Basic web scraping and data visualization using Google Spreadsheets

Google Spreadsheets provides a free, one-stop solution for journalists and researchers to retrieve tabular data from a web page, visualize the data, and embed the visualizations in a news or research report.

There are times when a journalist or researcher needs to incorporate visualized data in a report, and the data reside on a third-party website, in the form of a table. It is tedious and time-consuming to manually copy/paste the table, take care of any formatting issues, find a way to visualize the data, and upload the visualizations somewhere on the web for sharing and embedding.

With a free Google account, in three steps, we can create a spreadsheet, let the spreadsheet retrieve data in that table, perform various visualizations with the retrieved data, and then share the visualizations through different venues.

Step 1: Retrieve (scrape) tabular data

Google Spreadsheets provides a large collection of “functions” that do various things.
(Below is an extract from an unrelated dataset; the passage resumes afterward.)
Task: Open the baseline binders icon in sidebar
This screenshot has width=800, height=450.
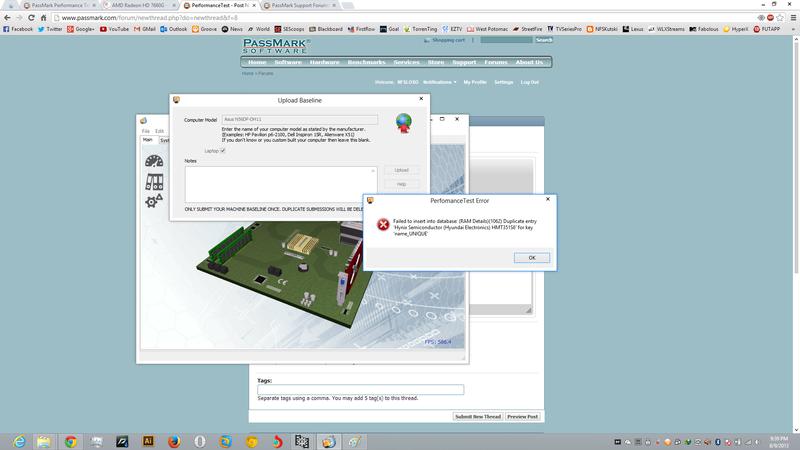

This tutorial is based on one particular function that retrieves tabular data on a web page; for other spreadsheet functions, please refer to the Google Spreadsheet function list.
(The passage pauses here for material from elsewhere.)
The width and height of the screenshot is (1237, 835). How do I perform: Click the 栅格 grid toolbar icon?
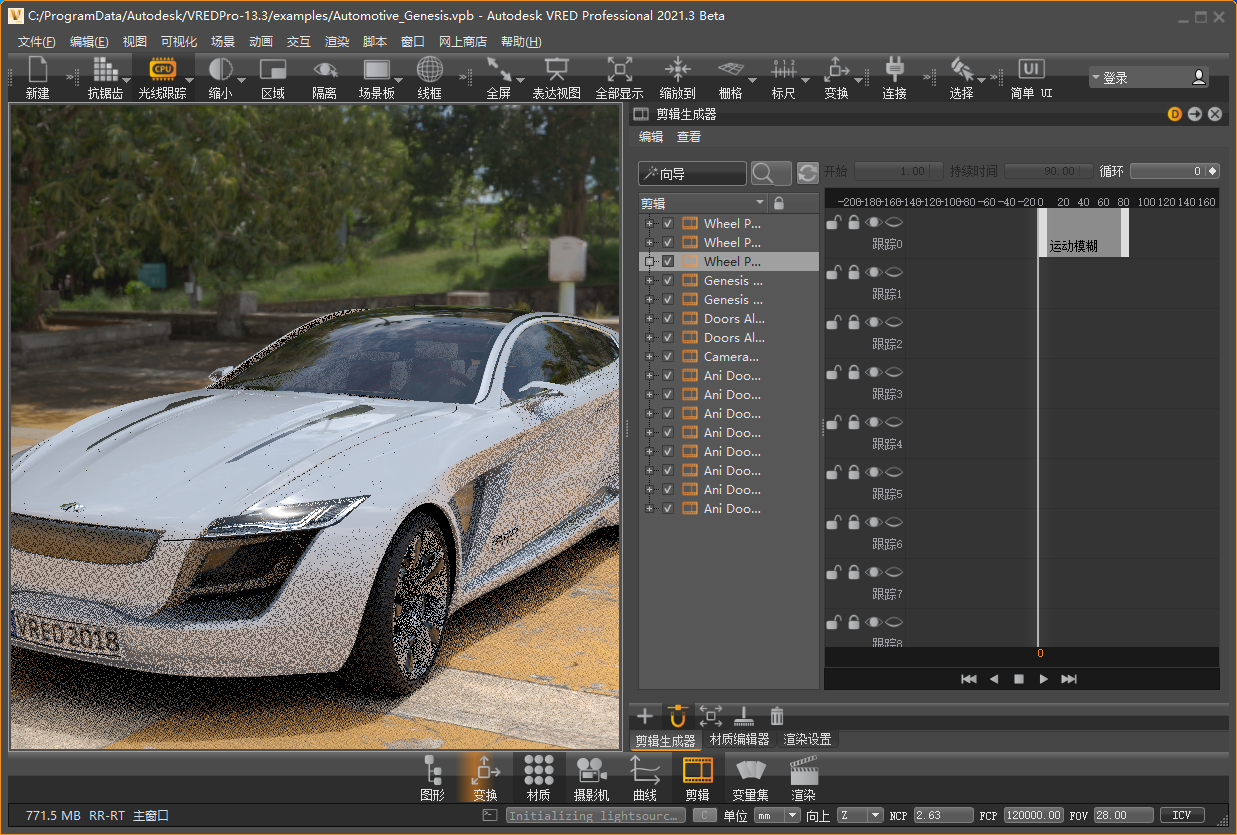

Let’s say that in a report about U.S. population, we want to quote state-by-state population data, in the form of an interactive chart, off of the Wikipedia list of U.S. states, which is a table with 12 columns and dozens of rows.

With a new blank spreadsheet, type in the A1 cell (the upper-left cell) the following function code:

=importHtml(“”, “table”, 2)

This formula tells Google Spreadsheets to go to the said web page, look for tables on that page, and fetch data in the second table. Once I hit the enter key, in a few moments, the blank spreadsheet is populated with data as shown in the screenshot below:

U.S. population

A few notes about this step:

  1. To scrape data from any other page, copy that web address and paste it within the quotation marks.
  2. For that number “2” in the formula – a web page may contain several tables; some are visible, some invisible. If you don’t know how to read HTML source codes and pinpoint the exact table you want to target, then start with 1, and work your way up until the spreadsheet returns the data you want.
  3. You cannot edit this spreadsheet as it is dynamically linked to the source on that Wiki page. If you delete a column or cell, the spreadsheet will refresh itself with the deleted contents back in place.
  4. If you do need to edit the data, for instance to create a customized chart of selected columns/rows, you need to make a copy of the spreadsheet. Remember, when you copy/paste to a new spreadsheet, choose edit>paste special>paste values only, so that the new spreadsheet is not linked to the source.

Step 2: Visualize data

Google Spreadsheets provides various visualization tools that we can choose and customize to suit our needs.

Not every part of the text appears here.